##### DATA RECORDS

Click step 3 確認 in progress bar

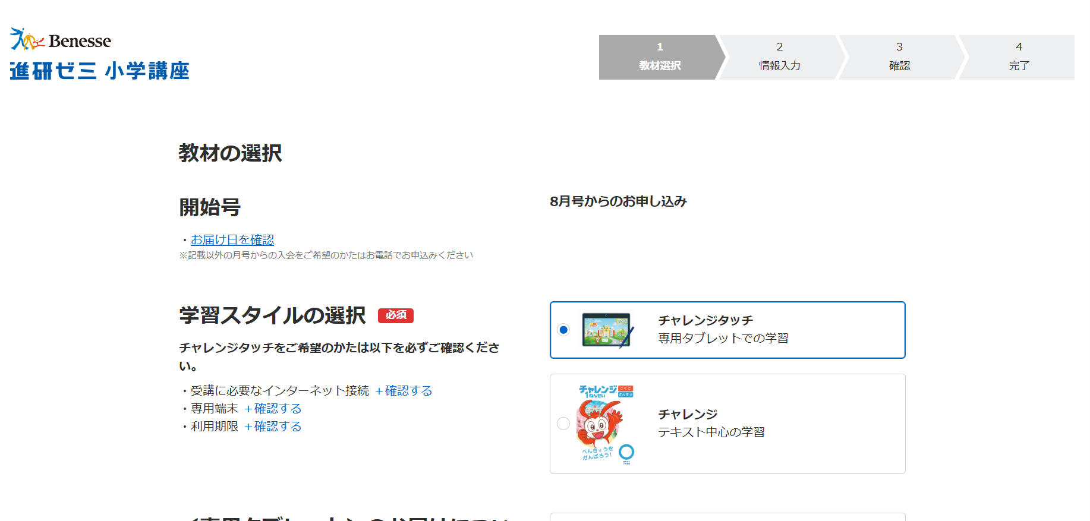(x=899, y=57)
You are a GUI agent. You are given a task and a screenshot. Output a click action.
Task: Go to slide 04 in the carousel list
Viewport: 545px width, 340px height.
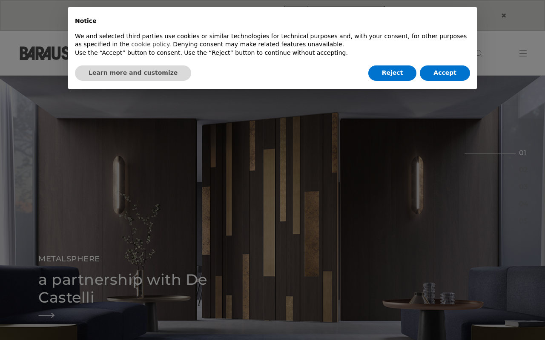coord(522,204)
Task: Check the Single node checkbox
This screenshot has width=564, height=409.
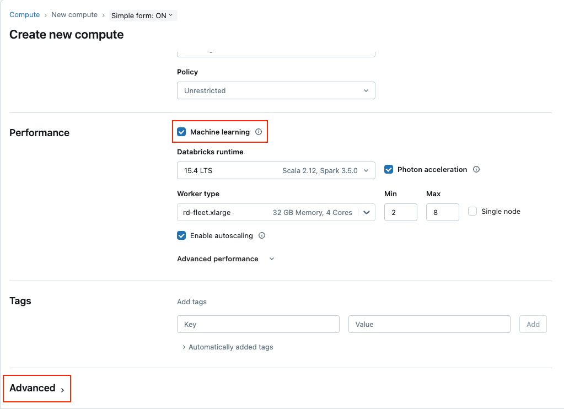Action: click(x=472, y=212)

##########

→ **WORK ITEM**
Nothing but the records, restated word for word and stripped of images, belongs in the answer.

→ **TASK RESULT**
Click step 3 確認 in progress bar

(x=899, y=57)
You are a GUI agent. You are given a task and a screenshot. Output a click action.
Task: Go to slide 04 in the carousel list
Viewport: 545px width, 340px height.
coord(522,204)
Task: Check the Single node checkbox
This screenshot has width=564, height=409.
Action: click(x=472, y=212)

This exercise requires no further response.